Consigne 1:
Extrayez de l'extrait sur le réseau de chaleur R-PAS le passage qui va de « Réseau de chaleur » à « surtout environnemental ! ».
Consigne 2:
Donnez les sigles de toutes les associations spécialisées nommées dans l'extrait sur le réseau de chaleur R-PAS.
++++ Extrait source
Réseau de chaleur R-PAS : quand l’industrie décarbone Strasbourg
Récupérer sur un site industriel la chaleur résiduelle de son process permet de lui offrir une deuxième vie, au cours de laquelle elle pourra se substituer aux énergies fossiles pour alimenter d’autres procédés industriels, voire pour chauffer plusieurs milliers de logements par le biais de réseaux de chaleur. En d’autres termes : valoriser une production de chaleur auparavant dissipée dans l’atmosphère, c’est transformer une perte en profit économique… et surtout environnemental !
Selon l’agence de la transition énergétique (ADEME), la récupération de chaleur dite « fatale » représente un gisement d’énergie décarbonée majeur pour les territoires. La ressource disponible en France est aujourd’hui évaluée à 109 terrawattheures/an, soit près du tiers du besoin de chaleur décarbonée projeté en 2030 selon une récente étude réalisée par le Syndicat des énergies renouvelables (SER) et les associations spécialisées AFPG, CIBE, FEDENE, UNICLIMA, avec l’ADEME.
La chaleur fatale industrielle, une opportunité énergétique pour Strasbourg
Partageant cette analyse, le Port Autonome de Strasbourg a décidé d’intégrer la valorisation de la chaleur fatale dans sa démarche d’écologie industrielle (CLES). Initiée en 2013 par le GUP (Groupement des Usagers des Ports de Strasbourg), la démarche CLES est animée par Initiatives Durables et soutenue par l’Eurométropole de Strasbourg, les Ports de Strasbourg, l’ADEME et la Région Grand Est dans le cadre du programme Climaxion. Spécialiste des réseaux de chaleur bas-carbone, l’énergéticien R-CUA s’est rapproché des Ports de Strasbourg en 2015 pour mener une étude approfondie du potentiel thermique des industriels implantés dans la zone portuaire : cette enquête de terrain a permis d’évaluer la ressource valorisable à plus de 400 GWh/an, qui pourraient couvrir à terme les besoins en chaleur de jusqu’à 80 000 logements.
++++++++
++++ Données
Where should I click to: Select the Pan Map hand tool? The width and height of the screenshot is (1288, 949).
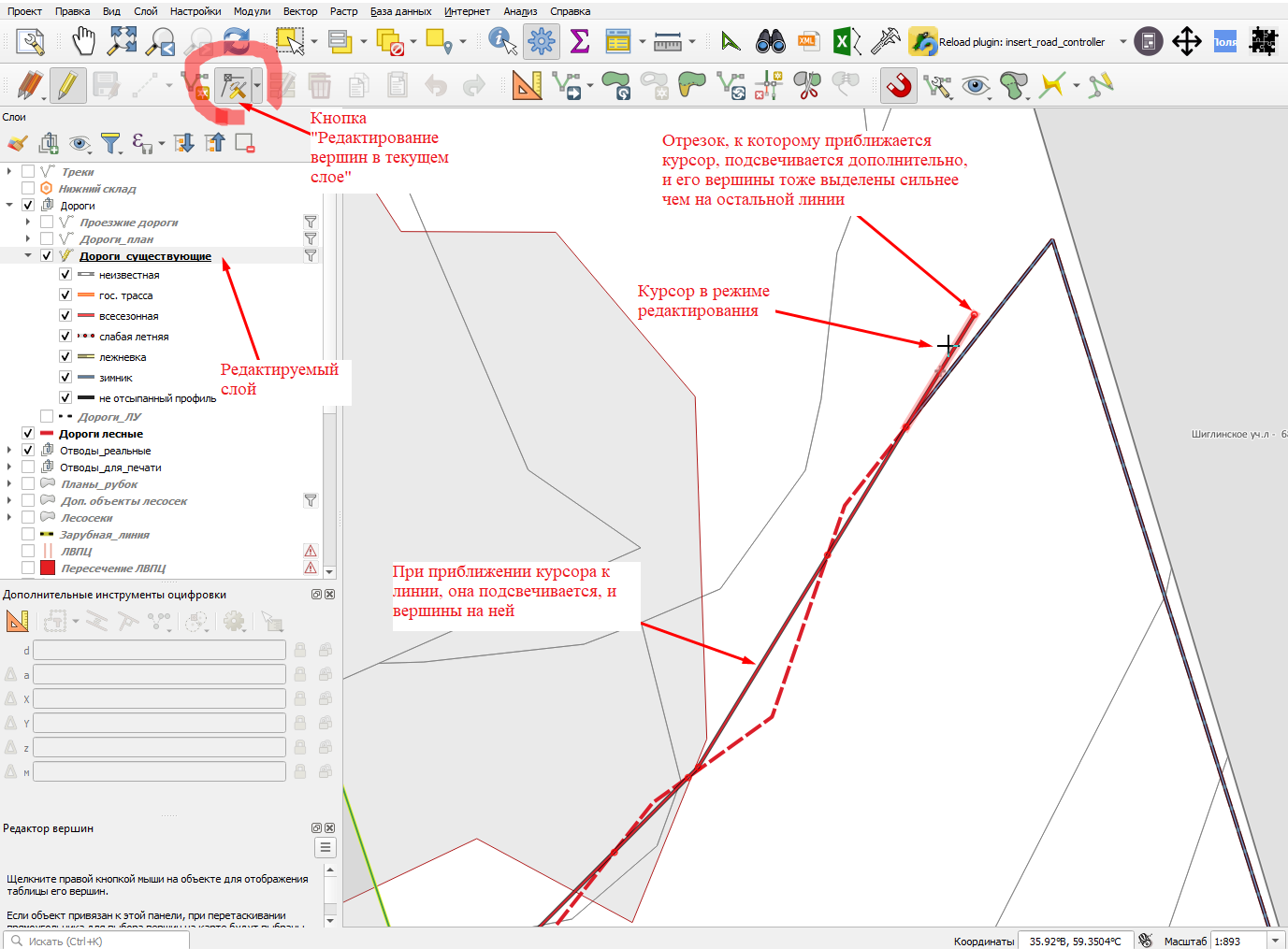84,41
++++++++
Résultat 1:
Réseau de chaleur R-PAS : quand l’industrie décarbone Strasbourg
Récupérer sur un site industriel la chaleur résiduelle de son process permet de lui offrir une deuxième vie, au cours de laquelle elle pourra se substituer aux énergies fossiles pour alimenter d’autres procédés industriels, voire pour chauffer plusieurs milliers de logements par le biais de réseaux de chaleur. En d’autres termes : valoriser une production de chaleur auparavant dissipée dans l’atmosphère, c’est transformer une perte en profit économique… et surtout environnemental !

Résultat 2:
AFPG, CIBE, FEDENE, UNICLIMA